__Assignment 1__
According to the meeting announcement, who makes up a MET team?
__Assignment 2__
Using the meeting announcement, explain why it mentions names such as MEUs and SMART teams.

__Passage to read__
____________

August 2021 Monthly Meeting

Mental Health Evaluation Teams (MET)

Monday, August 16, 2021 7:30 PM (virtual)

Presenter: Sgt. Charles Duncan,
Los Angeles Sheriff’s Department
Community Partnerships Bureau

Please join us on August 16 for a special presentation by Sgt. Duncan on Mental Health Evaluation Teams. A MET team is a combination of a law enforcement officer and a mental health professional.

The Los Angeles County Sheriff Department call their teams MET. Similar teams with other law enforcement departments and units use other names, such as the MEUs and SMART teams for LAPD. The South Bay has a variety of cities and areas with MET-type teams served by the Los Angeles Sheriff’s Department and other law enforcement departments.

Sgt. Duncan has had a long and extensive experience with the MET teams in the Community Partnership Bureau of the Sheriff’s Department and in a variety of other roles including crisis negotiation teams, community outreach, schools, training bureau, community policing and others. Sgt. Duncan will provide information about the role and practices of MET teams, some of the challenges and some new developments in responding to a mental health crisis. Come and learn how you can work with MET teams in your area.

____________

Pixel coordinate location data
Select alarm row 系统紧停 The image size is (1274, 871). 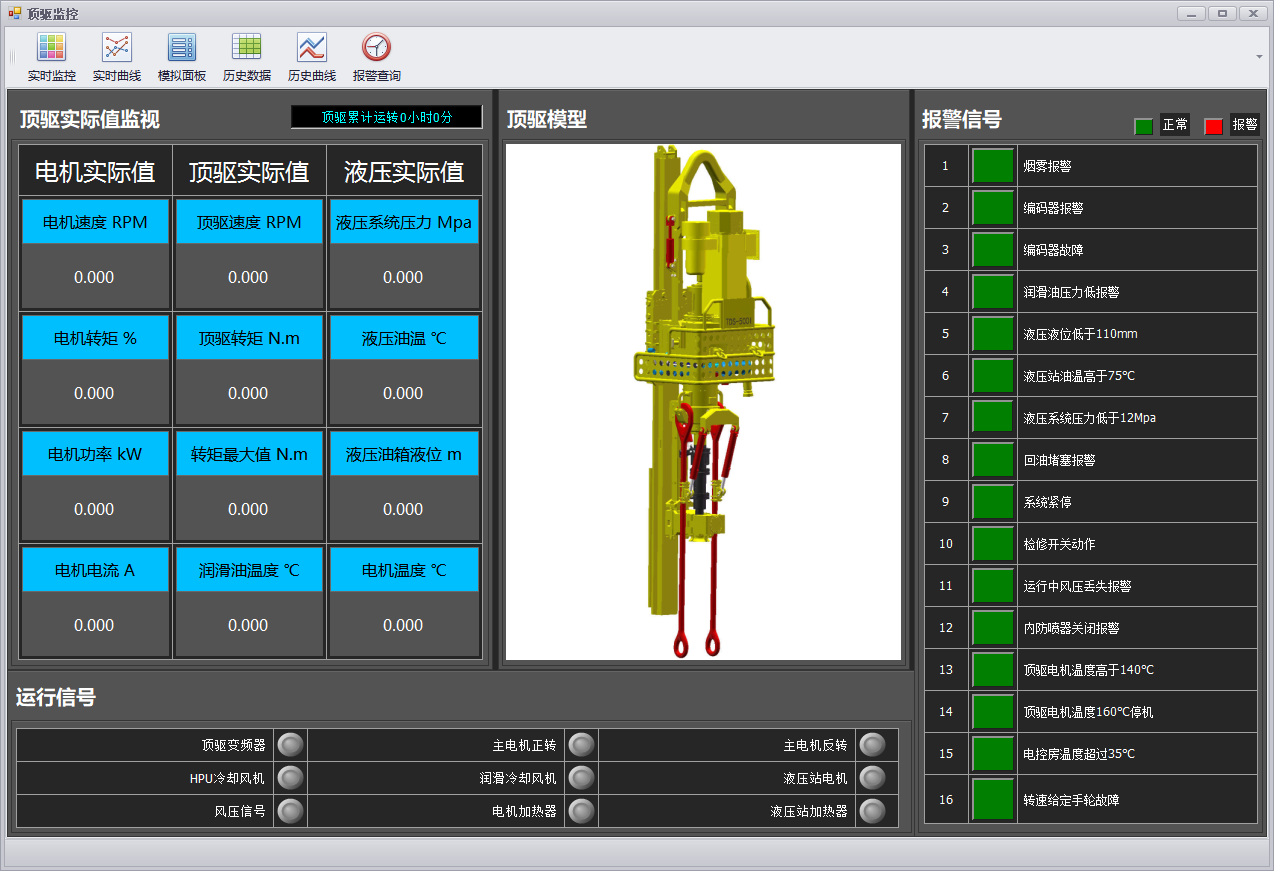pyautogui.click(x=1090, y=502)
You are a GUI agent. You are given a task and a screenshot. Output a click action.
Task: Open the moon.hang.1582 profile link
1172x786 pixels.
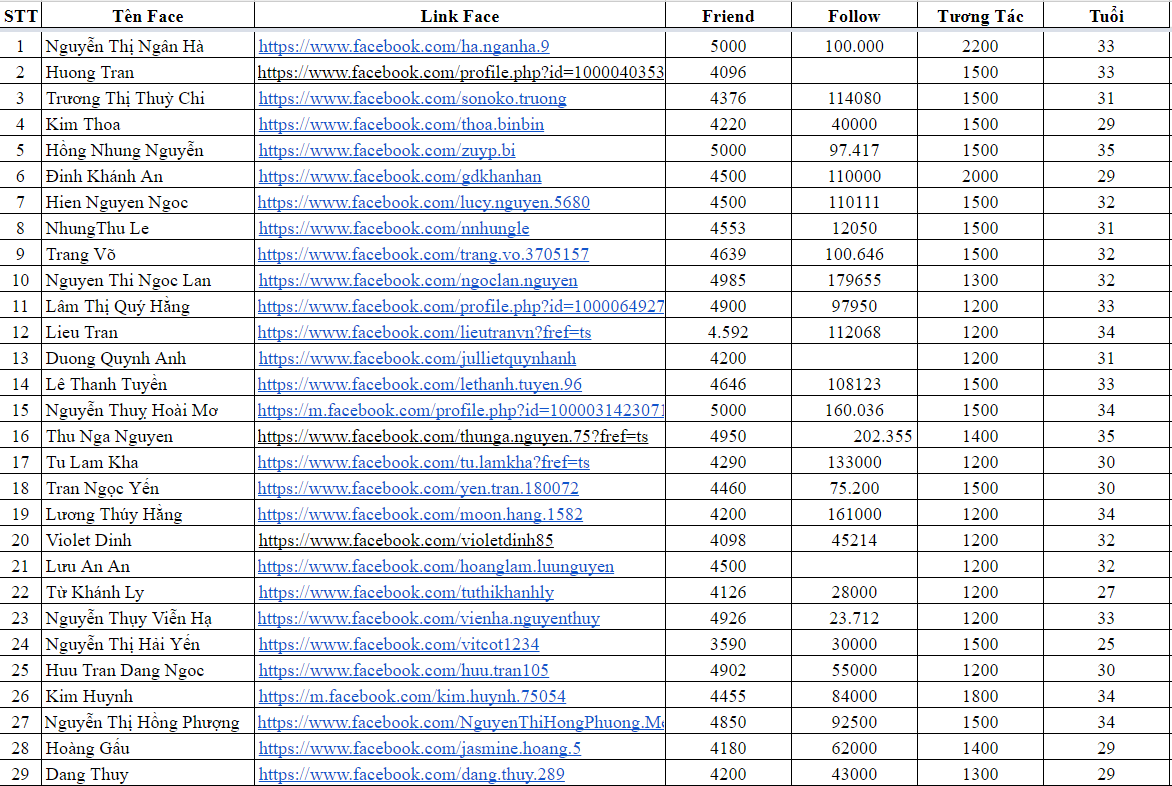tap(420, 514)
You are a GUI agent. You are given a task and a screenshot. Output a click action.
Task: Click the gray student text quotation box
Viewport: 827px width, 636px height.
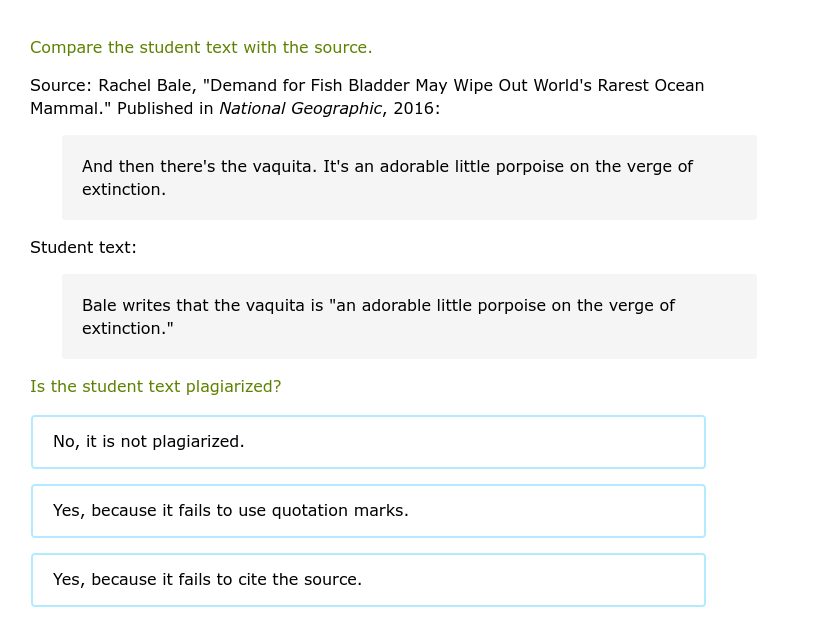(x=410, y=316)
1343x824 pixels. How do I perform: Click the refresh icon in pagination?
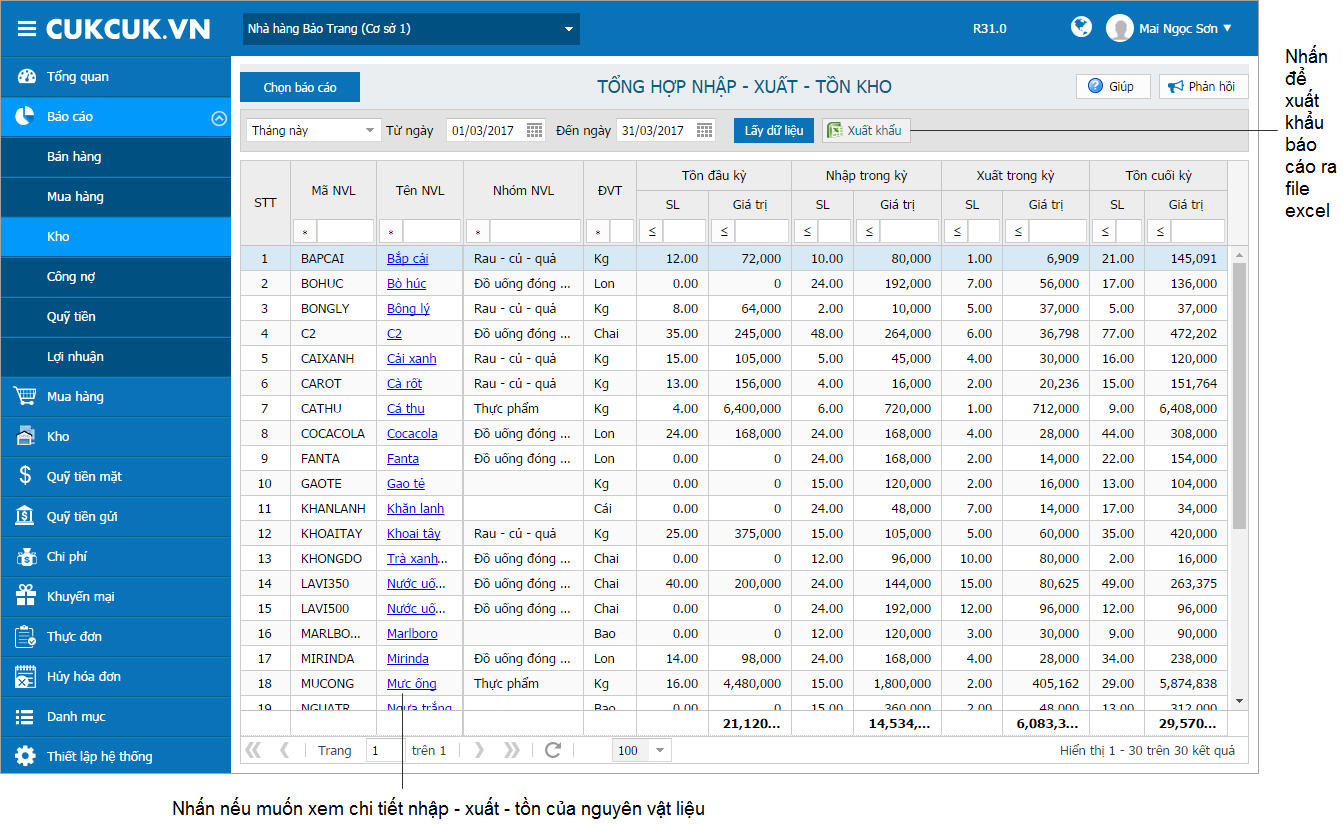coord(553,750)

____________

__Task output 1__
A law enforcement officer and a mental health professional.

__Task output 2__
MET is the name the Los Angeles County Sheriff Department uses for its teams. Similar teams in other law enforcement departments and units use other names, such as MEUs and SMART teams for LAPD.